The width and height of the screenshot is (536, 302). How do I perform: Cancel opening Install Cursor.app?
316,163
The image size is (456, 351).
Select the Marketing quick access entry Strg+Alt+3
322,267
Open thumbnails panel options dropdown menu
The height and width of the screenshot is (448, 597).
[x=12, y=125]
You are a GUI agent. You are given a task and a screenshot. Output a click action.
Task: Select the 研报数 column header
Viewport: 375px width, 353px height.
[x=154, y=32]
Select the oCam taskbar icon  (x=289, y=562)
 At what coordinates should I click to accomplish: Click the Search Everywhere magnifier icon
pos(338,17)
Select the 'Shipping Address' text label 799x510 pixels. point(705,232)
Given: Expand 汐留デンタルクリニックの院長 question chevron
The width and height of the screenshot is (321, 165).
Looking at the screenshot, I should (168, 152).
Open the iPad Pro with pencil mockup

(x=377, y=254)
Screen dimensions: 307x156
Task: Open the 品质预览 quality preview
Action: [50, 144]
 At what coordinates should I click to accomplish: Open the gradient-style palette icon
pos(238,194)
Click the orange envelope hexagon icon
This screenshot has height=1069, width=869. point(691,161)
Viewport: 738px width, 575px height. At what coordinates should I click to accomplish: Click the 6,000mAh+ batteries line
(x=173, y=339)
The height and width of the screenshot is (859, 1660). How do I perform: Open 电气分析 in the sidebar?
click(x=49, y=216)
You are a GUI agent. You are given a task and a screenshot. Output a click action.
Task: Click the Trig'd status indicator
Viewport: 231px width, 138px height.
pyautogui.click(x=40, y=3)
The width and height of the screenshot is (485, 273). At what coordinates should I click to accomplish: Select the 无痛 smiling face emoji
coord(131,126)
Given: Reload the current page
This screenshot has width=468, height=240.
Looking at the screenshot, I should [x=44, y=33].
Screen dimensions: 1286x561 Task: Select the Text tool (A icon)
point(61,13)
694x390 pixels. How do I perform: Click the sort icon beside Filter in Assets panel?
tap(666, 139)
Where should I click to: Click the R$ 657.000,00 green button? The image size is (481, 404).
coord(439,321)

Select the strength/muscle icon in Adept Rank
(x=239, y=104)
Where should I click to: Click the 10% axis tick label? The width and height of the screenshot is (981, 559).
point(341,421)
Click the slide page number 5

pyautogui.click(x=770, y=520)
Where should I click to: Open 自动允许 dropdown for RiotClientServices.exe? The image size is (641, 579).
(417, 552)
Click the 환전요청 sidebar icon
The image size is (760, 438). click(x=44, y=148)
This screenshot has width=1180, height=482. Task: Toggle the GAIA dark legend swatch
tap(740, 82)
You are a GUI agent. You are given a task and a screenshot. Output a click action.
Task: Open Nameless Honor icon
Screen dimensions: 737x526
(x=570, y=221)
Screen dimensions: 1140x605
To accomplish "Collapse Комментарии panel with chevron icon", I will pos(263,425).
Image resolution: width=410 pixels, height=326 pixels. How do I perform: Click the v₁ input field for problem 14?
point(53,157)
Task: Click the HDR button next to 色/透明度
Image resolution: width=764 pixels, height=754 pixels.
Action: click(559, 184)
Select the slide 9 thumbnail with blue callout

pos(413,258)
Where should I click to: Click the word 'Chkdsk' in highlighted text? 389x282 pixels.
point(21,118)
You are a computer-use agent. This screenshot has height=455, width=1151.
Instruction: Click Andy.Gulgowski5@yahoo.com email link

Problem requirements:
From the material above, return every line that contains "chevron".

Exercise output:
Given: Expand 汐留デンタルクリニックの院長 question chevron
To accomplish "Collapse Комментарии panel with chevron icon", I will pos(263,425).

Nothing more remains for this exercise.